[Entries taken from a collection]

______

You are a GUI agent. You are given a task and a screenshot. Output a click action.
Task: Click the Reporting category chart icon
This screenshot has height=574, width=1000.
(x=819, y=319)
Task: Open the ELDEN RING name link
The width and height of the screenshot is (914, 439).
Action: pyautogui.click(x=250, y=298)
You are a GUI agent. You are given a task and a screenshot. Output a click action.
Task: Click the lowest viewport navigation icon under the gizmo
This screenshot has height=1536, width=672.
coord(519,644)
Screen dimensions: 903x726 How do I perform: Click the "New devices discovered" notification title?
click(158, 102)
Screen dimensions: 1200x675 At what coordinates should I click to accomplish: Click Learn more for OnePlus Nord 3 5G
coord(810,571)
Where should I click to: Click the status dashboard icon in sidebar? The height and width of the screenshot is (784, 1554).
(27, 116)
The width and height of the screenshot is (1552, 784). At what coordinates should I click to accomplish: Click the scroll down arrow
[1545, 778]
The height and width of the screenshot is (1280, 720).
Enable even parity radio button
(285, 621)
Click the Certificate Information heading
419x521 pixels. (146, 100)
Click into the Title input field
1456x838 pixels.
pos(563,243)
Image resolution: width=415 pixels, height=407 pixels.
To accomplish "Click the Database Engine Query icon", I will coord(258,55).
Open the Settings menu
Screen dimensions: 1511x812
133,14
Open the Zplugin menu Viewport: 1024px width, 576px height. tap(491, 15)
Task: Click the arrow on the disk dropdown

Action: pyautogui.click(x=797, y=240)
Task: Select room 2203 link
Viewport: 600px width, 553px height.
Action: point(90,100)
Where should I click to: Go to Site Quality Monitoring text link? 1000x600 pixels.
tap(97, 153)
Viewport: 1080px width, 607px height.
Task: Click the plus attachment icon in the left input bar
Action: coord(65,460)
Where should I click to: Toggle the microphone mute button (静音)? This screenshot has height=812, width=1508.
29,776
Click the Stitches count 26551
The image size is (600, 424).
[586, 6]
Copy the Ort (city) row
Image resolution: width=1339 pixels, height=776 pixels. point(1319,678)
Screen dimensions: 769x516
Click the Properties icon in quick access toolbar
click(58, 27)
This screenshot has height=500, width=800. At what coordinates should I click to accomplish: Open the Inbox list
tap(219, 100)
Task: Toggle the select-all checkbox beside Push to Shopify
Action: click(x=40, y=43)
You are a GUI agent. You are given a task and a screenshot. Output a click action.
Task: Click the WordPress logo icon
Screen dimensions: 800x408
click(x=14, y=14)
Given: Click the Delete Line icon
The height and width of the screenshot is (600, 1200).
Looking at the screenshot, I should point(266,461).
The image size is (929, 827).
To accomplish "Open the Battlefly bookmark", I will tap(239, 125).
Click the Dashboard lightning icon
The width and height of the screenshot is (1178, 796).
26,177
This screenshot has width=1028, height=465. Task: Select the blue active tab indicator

______

#### [WHAT THE TASK REQUIRES]
Starting from the line with "The height and width of the screenshot is (600, 1200).", write out every remaining line of the data above exactly, the final line included, and nothing before it.

#### [ANSWER TO THIS TASK]
The height and width of the screenshot is (600, 1200).
Looking at the screenshot, I should point(266,461).
The image size is (929, 827).
To accomplish "Open the Battlefly bookmark", I will tap(239, 125).
Click the Dashboard lightning icon
The width and height of the screenshot is (1178, 796).
26,177
This screenshot has width=1028, height=465. Task: Select the blue active tab indicator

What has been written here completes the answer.